Reputation: 23
I can't for the life of me figure out how to accomplish this task with TextPipe.
TASK:
Extract (cut out) this TEXT including the start and end tag and get a file containing only these tags and the text in between.
<div><div class="article">`TEXT`<span id="contentBottomLeft"></span>
I defined a restriction filter with an end and start tag, but what's next? This filter demands a subfilter and I don't understand what exact filter I need to use next and how to customize it.
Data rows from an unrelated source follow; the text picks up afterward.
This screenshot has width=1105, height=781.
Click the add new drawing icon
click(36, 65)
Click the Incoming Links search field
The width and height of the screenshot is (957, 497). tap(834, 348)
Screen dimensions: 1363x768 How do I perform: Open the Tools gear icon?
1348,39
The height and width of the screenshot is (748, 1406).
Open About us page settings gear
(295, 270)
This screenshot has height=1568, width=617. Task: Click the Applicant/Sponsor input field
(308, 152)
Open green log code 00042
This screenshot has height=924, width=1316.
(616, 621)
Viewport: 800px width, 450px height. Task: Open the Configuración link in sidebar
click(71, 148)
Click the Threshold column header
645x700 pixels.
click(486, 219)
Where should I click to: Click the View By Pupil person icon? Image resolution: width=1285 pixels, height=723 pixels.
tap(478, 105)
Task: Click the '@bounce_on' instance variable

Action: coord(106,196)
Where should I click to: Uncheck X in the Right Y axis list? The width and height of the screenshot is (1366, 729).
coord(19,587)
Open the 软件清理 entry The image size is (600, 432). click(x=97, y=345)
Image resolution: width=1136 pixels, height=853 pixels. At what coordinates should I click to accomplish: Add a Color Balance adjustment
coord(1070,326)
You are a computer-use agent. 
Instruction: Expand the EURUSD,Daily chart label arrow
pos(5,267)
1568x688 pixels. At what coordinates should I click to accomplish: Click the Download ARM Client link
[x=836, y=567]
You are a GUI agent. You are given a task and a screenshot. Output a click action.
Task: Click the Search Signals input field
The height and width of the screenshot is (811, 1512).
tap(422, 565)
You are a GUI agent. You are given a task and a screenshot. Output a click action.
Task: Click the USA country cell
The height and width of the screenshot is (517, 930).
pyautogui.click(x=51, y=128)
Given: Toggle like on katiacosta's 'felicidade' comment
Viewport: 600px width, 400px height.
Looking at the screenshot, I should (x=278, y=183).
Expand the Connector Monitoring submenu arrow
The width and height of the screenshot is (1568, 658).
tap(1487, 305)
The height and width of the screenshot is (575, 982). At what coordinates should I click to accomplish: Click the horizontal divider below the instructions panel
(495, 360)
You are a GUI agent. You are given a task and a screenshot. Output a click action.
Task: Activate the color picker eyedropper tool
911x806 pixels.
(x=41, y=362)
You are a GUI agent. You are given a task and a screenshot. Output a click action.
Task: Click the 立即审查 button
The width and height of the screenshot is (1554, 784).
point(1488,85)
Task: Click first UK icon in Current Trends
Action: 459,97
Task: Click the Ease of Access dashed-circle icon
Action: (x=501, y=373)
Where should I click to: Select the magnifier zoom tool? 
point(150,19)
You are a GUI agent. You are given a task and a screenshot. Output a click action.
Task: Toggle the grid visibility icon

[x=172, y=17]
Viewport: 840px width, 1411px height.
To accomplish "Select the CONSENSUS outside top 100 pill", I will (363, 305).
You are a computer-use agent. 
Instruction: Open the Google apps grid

I need to repeat this extraction process for several thousands of HTML files.
Steps specifically for TextPipe will be greatly appreaciated, as I'm not much a of a programmer myself.
Upvotes: 2
Views: 1158
Reputation: 51
This is pretty easy with TextPipe, which BTW is awesome.
Add a perl search and replace pattern filter, with search text of:
<div><div class="article">[^<]*<span id="contentBottomLeft"></span>
Set the replace text to:
$0\r\n
Then, simply check the 'Extract matches' option of the search/replace filter.
Finally, in the Output Filter, use the 'Single File Output' to your destination filename.
Upvotes: 5
Reputation: 126722
Without any further help from yourself, I can only guess that you want to remove all <div> elements whose first child is another <div> element with a class attribute equal to "article".
After a quick look at the TextPipe documentation it looks like it won't do anything like XPath expressions, but you should experiment with a Restrict to between tags
filter and a Remove All
subfilter.
Bear in mind that it is possible that TextPipe won't do what you want and you may have to look elsewhere for a solution.
Upvotes: 2